=== TASK PROMPT ===
Copy the stretch of the material from the line containing "Given: Click Iberia" through its end, omitting the pictures.

=== GIVEN RECORDS ===
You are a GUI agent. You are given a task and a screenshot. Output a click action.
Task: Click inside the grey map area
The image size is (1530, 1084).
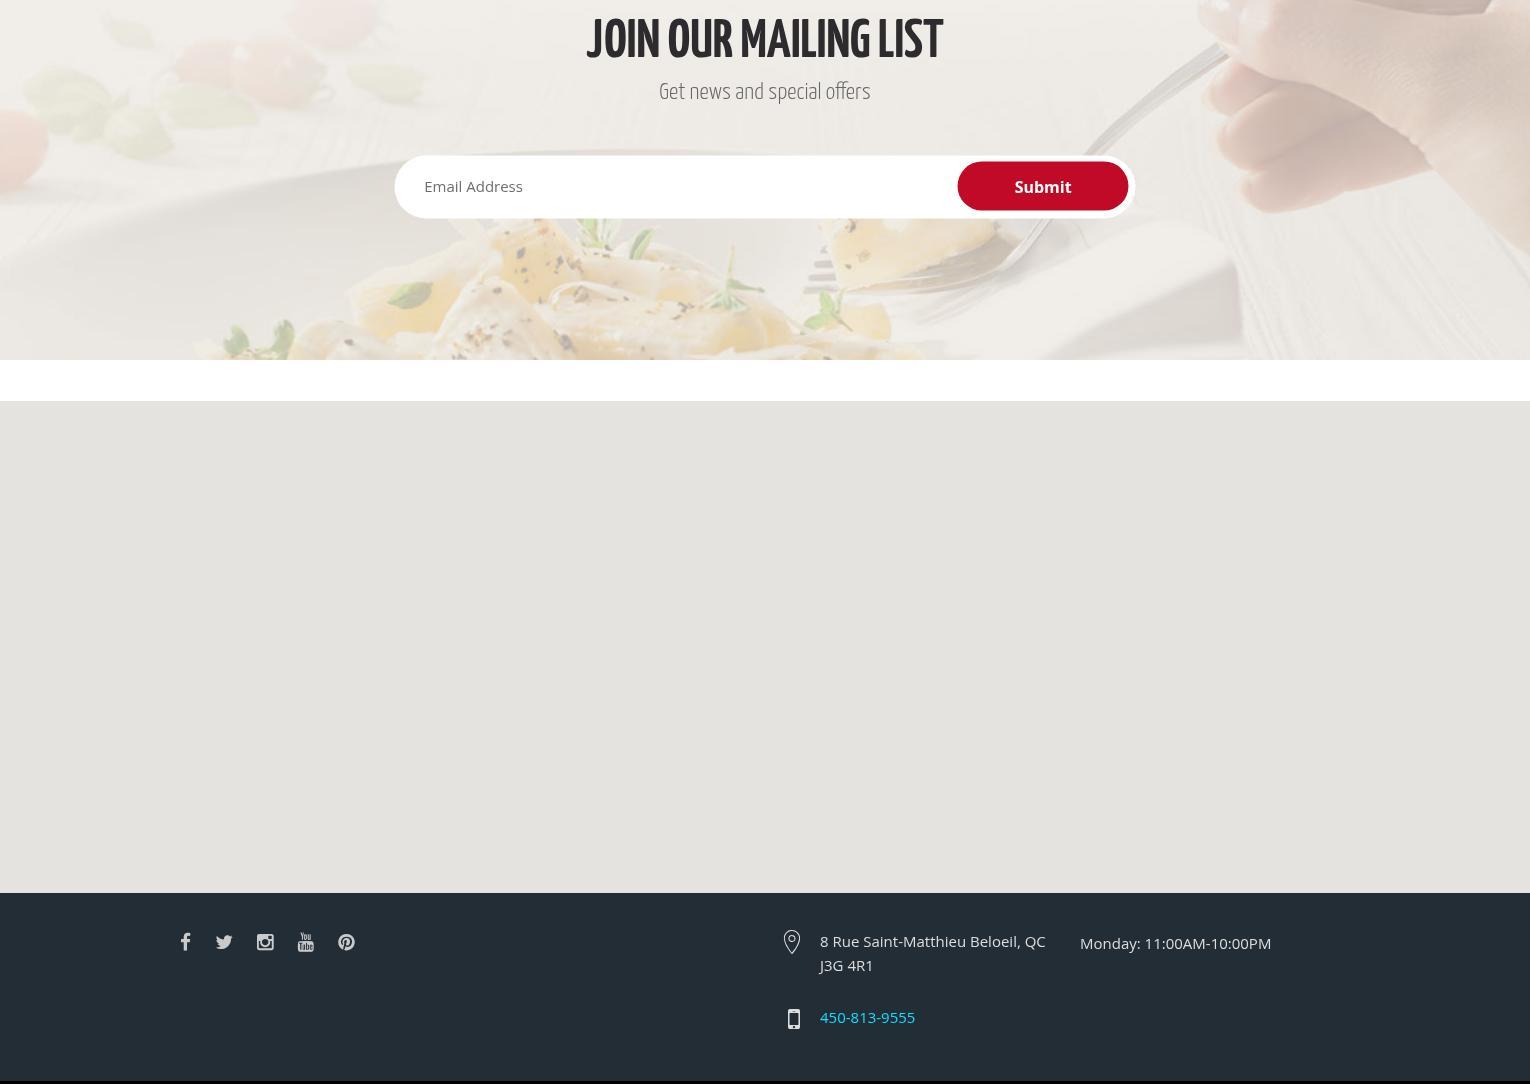coord(765,647)
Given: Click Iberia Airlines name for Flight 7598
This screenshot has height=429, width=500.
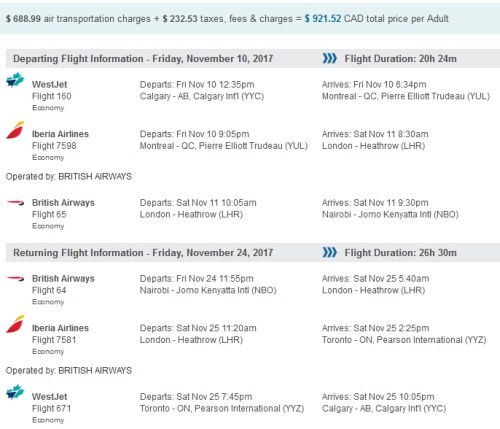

=== EXERCISE OUTPUT ===
Given: Click Iberia Airlines name for Flight 7598
This screenshot has height=429, width=500.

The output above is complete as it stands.